We can see that regional legacy in the digital world today as well. The cyberscholar Paul Edwards has called for a hybridization of what he termed closed and open worlds, of the closed world of cyberspace and the green world of imaginative geography, exemplified by the legacy of the Coopers at the Susquehanna Headwaters. Edwards has argued for using cyberspace wisely to help shape more thick places of the green world, more of what Scruton calls sacred landscapes. Today digital mapping and storytelling are being enlisted for interpreting the landscapes and stories of the Susquehanna Valley in various projects, and time will tell what their contribution to the imaginative regional legacy of the Coopers will be.

Finally to touch on oikonomia or the laws of the household, economics, the Coopers’ regional legacy evokes a sense of sustainable living as realization of human life as a gift economy amid the gift of God’s Creation in Nature. This effort at imaginatively posing an alternative to American industrialism can be seen in Susan’s philanthropy and metaphor of community as a garden, reminiscent of Wendell Berry’s New Agrarianism and again Ellen Davies’ urban agrarianism. Her philanthropic work and conservation writings helped shape the significant involvement of the Clark family and foundation in the economy of the region around Otsego Lake. James’ patronal and somewhat aristocratic view of American republicanism set up his critique of commercial Whiggery, and his allegorical critique of a rule by business oligarchy in his fiction about Venice.

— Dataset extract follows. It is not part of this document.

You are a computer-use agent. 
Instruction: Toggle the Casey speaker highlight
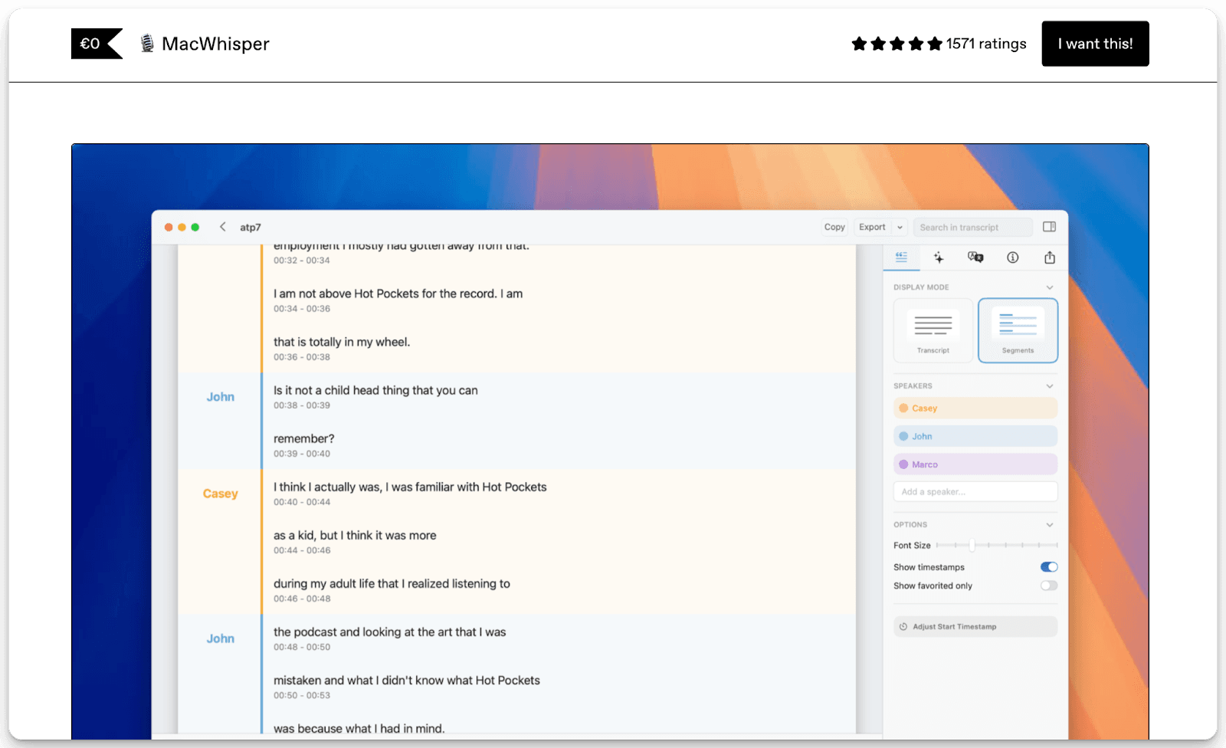[x=974, y=408]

A paradoxical aristocratic Jacksonian Democrat (opposed to Jackson’s policy of Indian removal), such ideas in his writings, both political and fictional about the Headwaters, and his daughter’s Christian communitarianism, also left a regional legacy of resistance to neoliberal globalism or a reactionary isolated conservatism.

The merged idea and fact of Headwaters in the Coopers’ legacy, describable in the mutiple but related terms of oikophilia, oikologia, oikumene, and oikonomia, together yield a theological aspect that is apophatic. In medieval theology apophaticism was that which is beyond speaking, and that idea influenced postmodern environmental thinking and place studies. An apophatic approach to place involves an unobjectifiable or even unspeakable essence lying behind the mystery of a region’s origins. Environmentally the very notion of a Headwaters connotes an unknown of exactly where the origins of the river or the landscape truly lie. Appropriate to such a theologically tinged mystery in the Coopers’ writings is the description by some hydrologists of the marshes on the lands of the Russian monastery at Jordanville as a prime source of the Susquehanna Headwaters. Otsego Lake with the beautiful patio of the Otesaga resort Hotel is not an end in itself but even geographically is a symbolic headwater for a river that has an almost unlimited number of hydrological sources. Yet Otsego Lake as headwater is a symbolism of course rooted in the physical reality of its outflow as the main branch of the Susquehanna. Both Coopers pointed beyond that physical source to the mystery of the origins of the beauty of the Headwaters in God’s Creation, in a cosmic gift economy of relationship, which was the source of their critique of the emerging impersonal matrix of a globalized consumerist landscape. In that evocation of the mystery of relationship, spanning the material and the spiritual, their legacy of region lives. And perhaps we had best let the origins of their geography of the imagination rest apophatically there.